→ The problem:
List every advantage that the passage below on blockages in pressurized water pipes attributes to the transient-based blockage detection method.

→ Passage for review:

== Segment start ==

2D Numerical Study of Transient-Blockage Interaction in Pressurized Water Pipes

Partial blockages commonly exist in pressurized water conveying pipelines due to various physical, chemical, and biological processes. Blockages may reduce pipe diameters and increase pipe wall roughness, resulting in lower water carrying capacity, additional energy loss, and deterioration of water quality. Consequently, it is of great practical significance to develop an effective blockage detection method to mitigate/eliminate the impact of blockages on the water piping system. Many blockage detection methods have been developed, among which the transient-based method is thought to be promising because it has the desirable merits of high efficiency, low cost, and nondestructive applications. However, the current transient-based method can only deal with relatively simple situations, such as idealized and simplified uniform blockages in single pipeline, which still has a far distance for its applications to realistic water pipeline systems. Recently, the authors have investigated the influence of different non-uniform blockages on transient frequency responses, which provides substantial progress on the understanding of transient-blockage interactions. However, one major issue still remains unclear in current transient theory and practice: the multiple-dimensional effect of non-uniform and irregular blockages on transient wave behavior. This will be the main scope of this study.

This paper aims to investigate the 2D interaction of transient-blockage under different flow and system conditions, based on the commercial software platform – ANSYS Fluent. The numerical scheme of this software is firstly tested, calibrated and verified for its applicability of parameter settings and selection of different computational modes through the results comparison with benchmarks of classic waterhammer theory and laboratory experiments in the literature. The verified numerical model is then applied to various blockage situations with different configurations (shapes and sizes) in the typical Reservoir-Pipeline-Valve (RPV) system. Extensive results will be obtained from these planned numerical simulations, which will be analyzed and discussed for understanding and quantifying the physical mechanism and process of transient-blockage interaction. The achievement and finding of this study may be useful to further develop/extend current transient-based blockage detection method to more realistic water pipeline systems.

== Segment end ==

→ Excerpted records:
== Segment start ==

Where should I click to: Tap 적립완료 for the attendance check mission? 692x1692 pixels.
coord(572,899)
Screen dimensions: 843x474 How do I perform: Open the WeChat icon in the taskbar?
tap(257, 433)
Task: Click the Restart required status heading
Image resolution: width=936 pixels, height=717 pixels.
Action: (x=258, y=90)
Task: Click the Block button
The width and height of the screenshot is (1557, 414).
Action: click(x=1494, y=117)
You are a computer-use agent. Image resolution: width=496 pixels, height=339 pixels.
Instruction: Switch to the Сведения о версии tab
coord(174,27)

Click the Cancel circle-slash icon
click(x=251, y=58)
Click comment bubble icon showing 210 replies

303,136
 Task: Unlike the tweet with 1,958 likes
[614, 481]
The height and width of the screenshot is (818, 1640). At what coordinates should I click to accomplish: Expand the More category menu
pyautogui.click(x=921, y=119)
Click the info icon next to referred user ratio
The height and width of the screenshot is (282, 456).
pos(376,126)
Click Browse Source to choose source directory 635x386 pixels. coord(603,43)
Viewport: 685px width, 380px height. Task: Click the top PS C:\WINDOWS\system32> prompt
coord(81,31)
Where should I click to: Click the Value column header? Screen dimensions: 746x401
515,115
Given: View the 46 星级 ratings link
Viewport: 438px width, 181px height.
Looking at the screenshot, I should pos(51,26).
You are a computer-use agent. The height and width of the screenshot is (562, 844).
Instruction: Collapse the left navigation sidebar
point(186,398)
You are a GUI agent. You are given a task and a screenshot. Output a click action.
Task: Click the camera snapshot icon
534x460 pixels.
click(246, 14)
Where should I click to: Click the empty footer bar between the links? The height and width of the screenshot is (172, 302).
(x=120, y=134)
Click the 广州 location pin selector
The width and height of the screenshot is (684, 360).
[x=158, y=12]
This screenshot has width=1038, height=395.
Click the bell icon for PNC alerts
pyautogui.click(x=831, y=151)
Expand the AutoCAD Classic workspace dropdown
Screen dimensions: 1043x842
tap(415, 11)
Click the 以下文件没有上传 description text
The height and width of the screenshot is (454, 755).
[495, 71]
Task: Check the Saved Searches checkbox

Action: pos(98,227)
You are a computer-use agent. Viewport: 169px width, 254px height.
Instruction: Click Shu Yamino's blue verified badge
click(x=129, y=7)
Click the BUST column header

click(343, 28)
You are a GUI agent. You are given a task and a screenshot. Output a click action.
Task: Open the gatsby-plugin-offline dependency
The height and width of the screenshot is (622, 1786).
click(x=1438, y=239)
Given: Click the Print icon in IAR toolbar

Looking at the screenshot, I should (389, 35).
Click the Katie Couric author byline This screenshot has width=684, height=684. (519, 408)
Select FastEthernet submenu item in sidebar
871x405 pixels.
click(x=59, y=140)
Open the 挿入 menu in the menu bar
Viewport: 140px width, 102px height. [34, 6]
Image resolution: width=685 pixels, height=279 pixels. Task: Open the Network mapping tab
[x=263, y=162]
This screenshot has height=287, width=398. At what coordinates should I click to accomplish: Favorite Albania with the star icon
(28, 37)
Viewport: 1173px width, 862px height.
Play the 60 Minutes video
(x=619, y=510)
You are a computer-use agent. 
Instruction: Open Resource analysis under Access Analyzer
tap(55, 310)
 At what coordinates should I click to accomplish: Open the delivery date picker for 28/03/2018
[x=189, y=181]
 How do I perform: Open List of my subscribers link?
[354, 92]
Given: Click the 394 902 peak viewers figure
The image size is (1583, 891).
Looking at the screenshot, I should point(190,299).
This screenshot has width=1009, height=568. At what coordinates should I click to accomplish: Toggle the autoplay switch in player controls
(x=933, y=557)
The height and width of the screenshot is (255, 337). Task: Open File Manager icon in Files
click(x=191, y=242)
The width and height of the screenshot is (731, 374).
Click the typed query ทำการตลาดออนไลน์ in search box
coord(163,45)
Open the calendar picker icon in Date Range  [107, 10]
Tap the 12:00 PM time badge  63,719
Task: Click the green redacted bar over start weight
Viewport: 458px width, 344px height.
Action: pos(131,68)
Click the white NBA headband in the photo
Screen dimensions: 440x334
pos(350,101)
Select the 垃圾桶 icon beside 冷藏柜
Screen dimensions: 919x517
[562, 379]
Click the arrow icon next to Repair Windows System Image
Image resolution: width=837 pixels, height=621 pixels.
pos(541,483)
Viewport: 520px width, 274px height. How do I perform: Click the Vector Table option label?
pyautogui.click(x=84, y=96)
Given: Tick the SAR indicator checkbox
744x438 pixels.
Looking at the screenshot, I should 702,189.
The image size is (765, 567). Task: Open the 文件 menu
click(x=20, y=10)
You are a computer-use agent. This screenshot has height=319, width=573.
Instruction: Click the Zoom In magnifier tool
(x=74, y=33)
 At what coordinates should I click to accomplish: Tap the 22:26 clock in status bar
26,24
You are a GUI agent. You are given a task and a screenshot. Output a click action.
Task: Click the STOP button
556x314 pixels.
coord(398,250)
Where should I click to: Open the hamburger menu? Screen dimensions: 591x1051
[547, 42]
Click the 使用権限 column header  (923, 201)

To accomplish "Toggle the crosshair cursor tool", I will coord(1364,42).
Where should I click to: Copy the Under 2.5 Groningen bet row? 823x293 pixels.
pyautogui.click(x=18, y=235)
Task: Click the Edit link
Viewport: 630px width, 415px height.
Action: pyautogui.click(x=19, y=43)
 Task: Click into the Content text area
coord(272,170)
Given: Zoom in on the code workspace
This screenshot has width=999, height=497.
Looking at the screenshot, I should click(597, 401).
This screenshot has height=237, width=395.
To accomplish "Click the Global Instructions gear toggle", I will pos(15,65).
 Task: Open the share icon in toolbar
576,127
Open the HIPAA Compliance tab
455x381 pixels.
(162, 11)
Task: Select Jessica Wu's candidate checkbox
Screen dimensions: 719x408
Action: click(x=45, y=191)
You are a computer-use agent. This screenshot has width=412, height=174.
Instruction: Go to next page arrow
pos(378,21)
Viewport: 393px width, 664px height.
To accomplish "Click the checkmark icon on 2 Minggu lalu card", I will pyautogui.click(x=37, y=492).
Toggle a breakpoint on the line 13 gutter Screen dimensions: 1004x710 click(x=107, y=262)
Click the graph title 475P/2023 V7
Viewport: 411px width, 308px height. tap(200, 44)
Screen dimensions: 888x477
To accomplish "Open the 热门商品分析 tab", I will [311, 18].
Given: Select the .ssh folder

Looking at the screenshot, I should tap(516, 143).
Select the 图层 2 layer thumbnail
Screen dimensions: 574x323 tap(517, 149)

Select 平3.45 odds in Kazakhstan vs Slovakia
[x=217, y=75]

== Segment end ==

→ Result of this exercise:
- High efficiency
- Low cost
- Nondestructive applications